Friends who howl with me at the moon.

I love them and they love me and I shall live the rest of my life with them in utter happiness (with an excursion now and again to check out the color of Tonk's knickers). I look young again, I am never hungry or lonely and had I known that life could be so sweet merely by escaping your pen, I would have done something about it long ago!

Now I can only think of one word when it comes to you, my dear. One little word.

Revenge.

And I shall have it. No, silver bullets won't kill me – don't even think about it. A stake through the heart? That is for vampires. An eraser? Too late.

Have you ever considered what it would be like being a female werewolf living among Muggles with no access to the wizard world? I've seen the Muggle movies; large crowds chasing the "creatures" through the village with torches and pitchforks…looks like a jolly good time. You would likely love it as much as I did the life you cut out for me.

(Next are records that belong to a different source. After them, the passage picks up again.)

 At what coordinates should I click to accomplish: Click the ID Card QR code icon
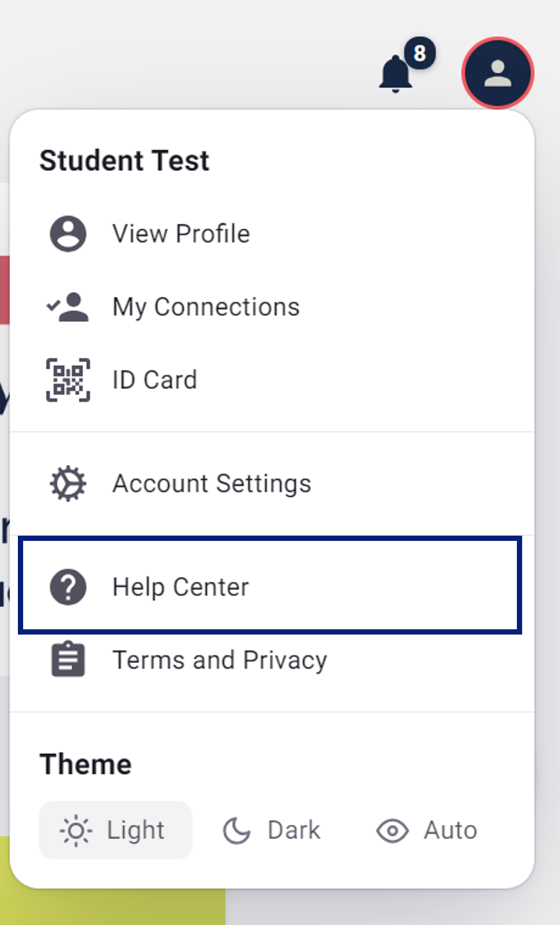point(68,380)
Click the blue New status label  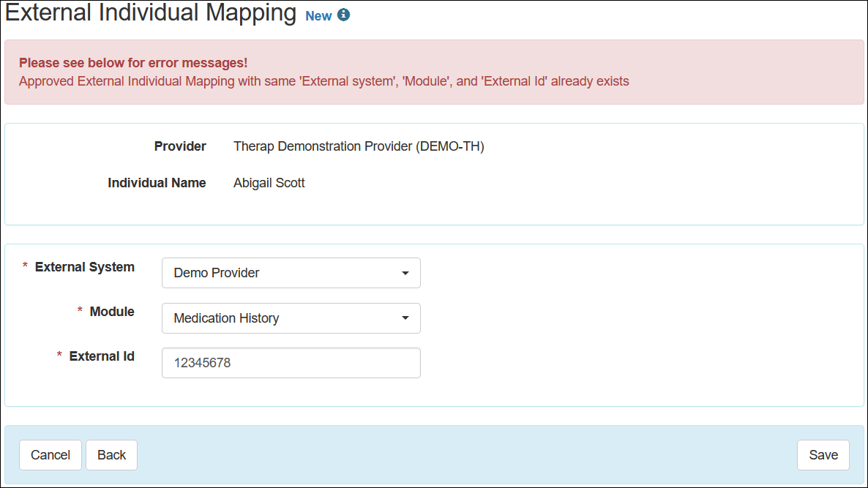(x=318, y=16)
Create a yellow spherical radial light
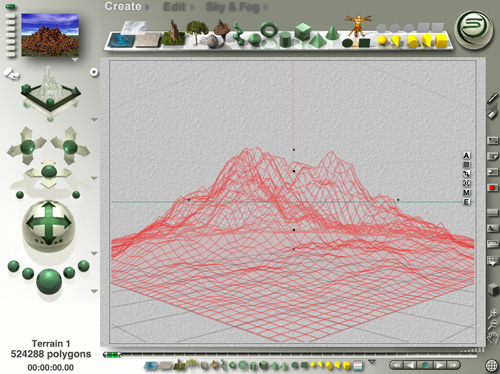This screenshot has height=374, width=500. click(383, 41)
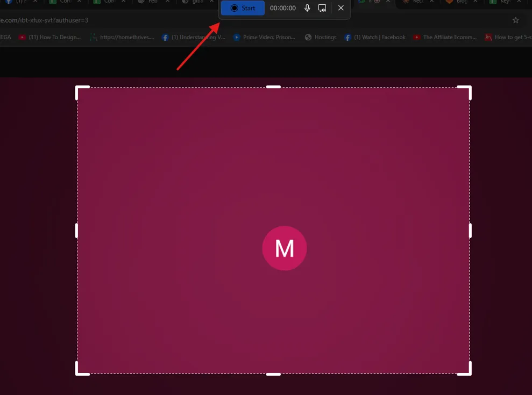Close the screen recording toolbar
Viewport: 532px width, 395px height.
click(x=341, y=8)
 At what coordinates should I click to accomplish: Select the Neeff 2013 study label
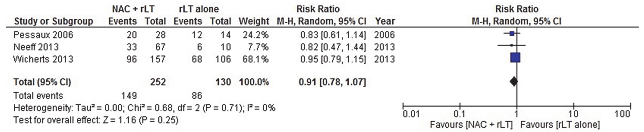pyautogui.click(x=36, y=47)
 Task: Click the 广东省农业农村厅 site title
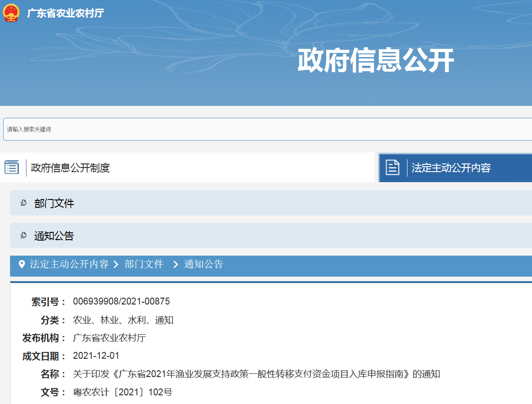pos(65,13)
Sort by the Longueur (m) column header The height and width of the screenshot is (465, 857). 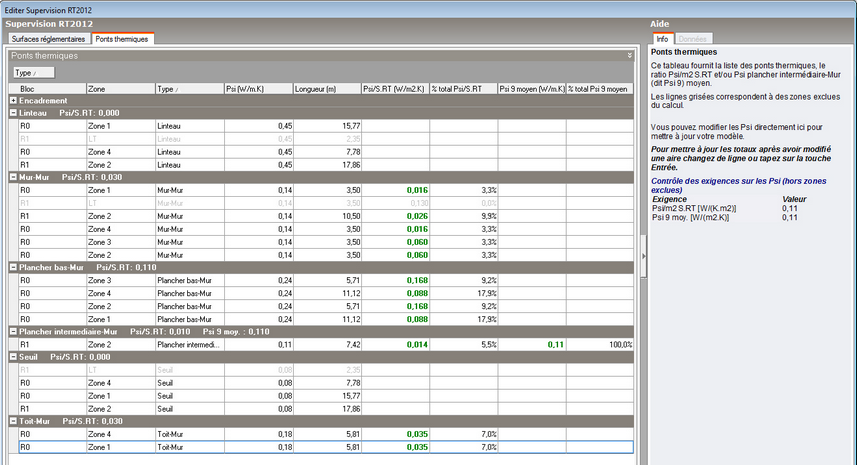[325, 88]
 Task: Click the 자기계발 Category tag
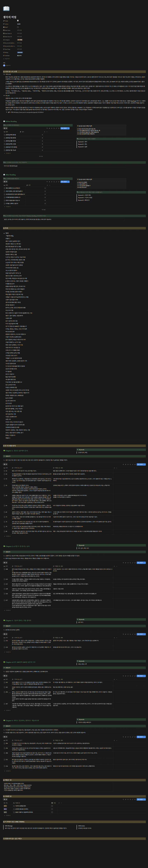(x=20, y=40)
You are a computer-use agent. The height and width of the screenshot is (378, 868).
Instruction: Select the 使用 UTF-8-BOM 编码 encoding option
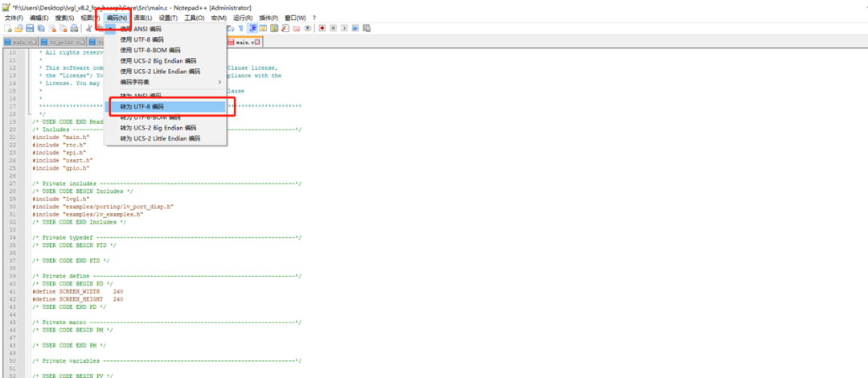click(152, 50)
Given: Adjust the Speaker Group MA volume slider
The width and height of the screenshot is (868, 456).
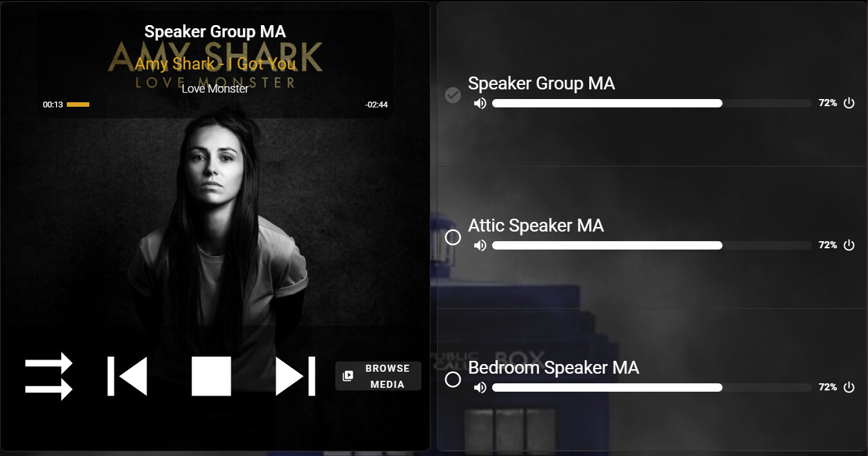Looking at the screenshot, I should [652, 103].
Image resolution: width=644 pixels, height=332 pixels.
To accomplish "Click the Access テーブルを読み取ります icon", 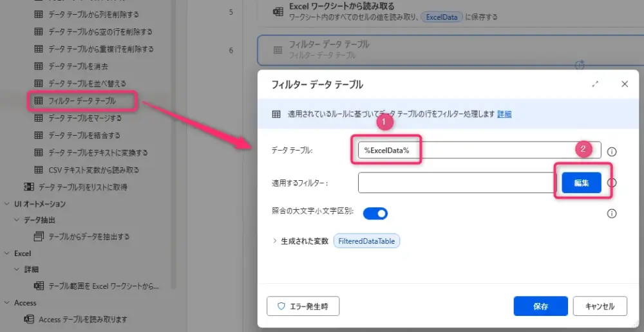I will pos(29,320).
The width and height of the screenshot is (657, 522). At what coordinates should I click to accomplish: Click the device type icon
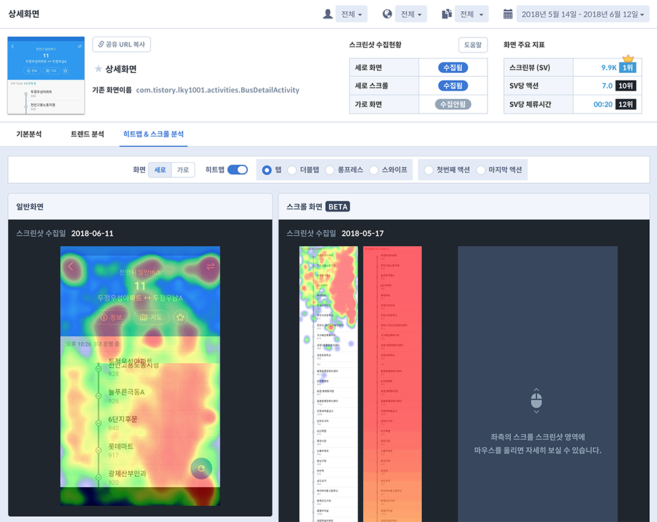(447, 14)
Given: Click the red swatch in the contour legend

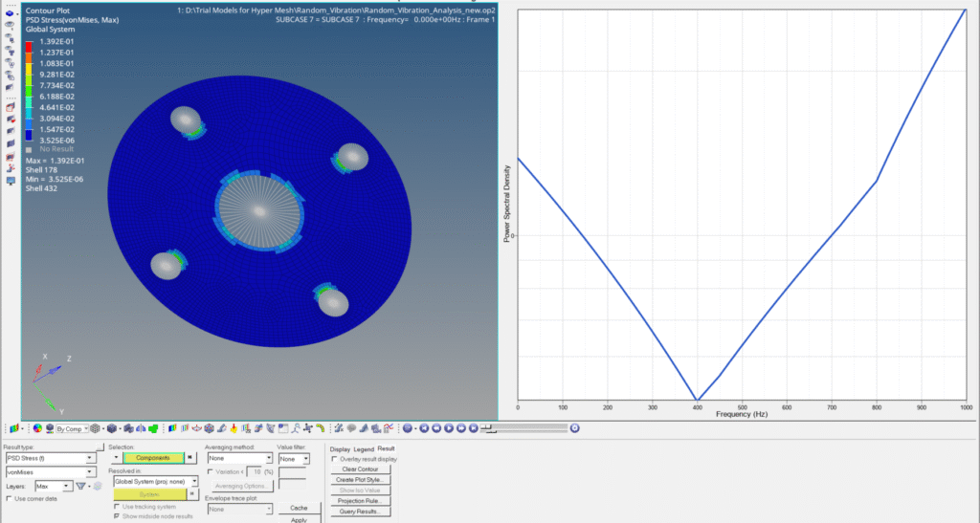Looking at the screenshot, I should (x=30, y=46).
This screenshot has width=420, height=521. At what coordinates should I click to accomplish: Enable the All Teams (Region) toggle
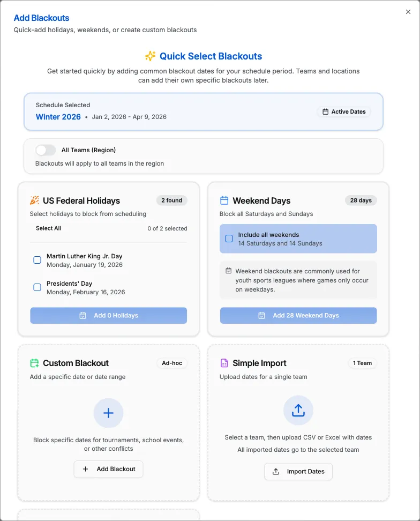pyautogui.click(x=46, y=150)
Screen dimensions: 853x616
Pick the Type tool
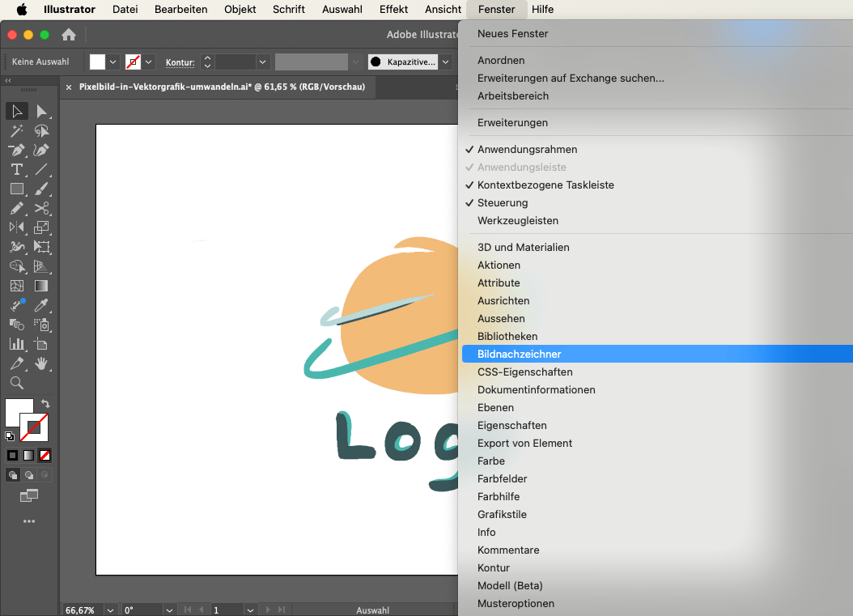(x=16, y=169)
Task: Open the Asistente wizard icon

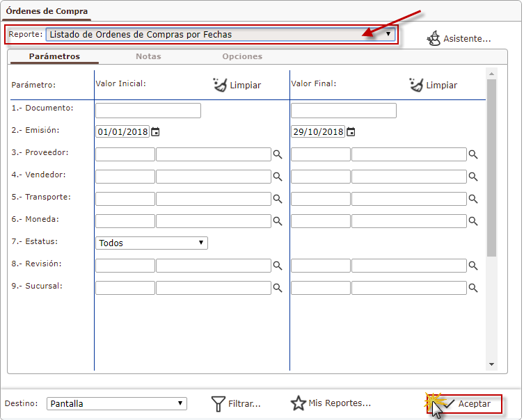Action: click(434, 38)
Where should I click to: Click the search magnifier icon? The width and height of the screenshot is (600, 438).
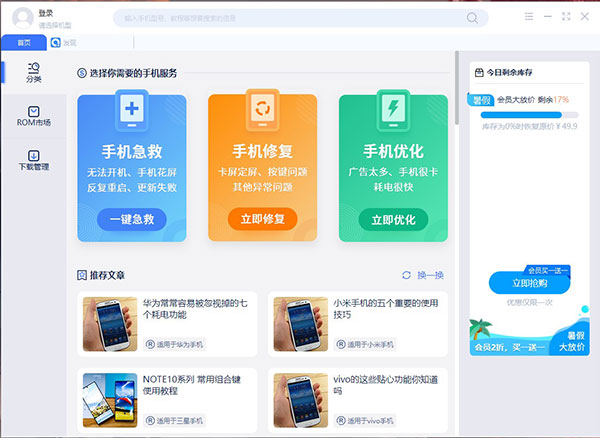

Consider it over a cuppa and biscuits.

Now you will have to just live in fear because I do not only lurk in forests dear one. You saw to that. Now I can enter houses, even Muggle ones while the owners are sleeping. You do sleep do you not, my dear?

That noise you hear in the night. Yes, be afraid of that noise. No, it is not your imagination. It is your creation. Returned to exact revenge.

And it will be accomplished as eloquently as you had written my life until I escaped you. Be very afraid…no. Be terrified.

Awhoooooooooooooooooooooooooooooooooooooooooooooooo.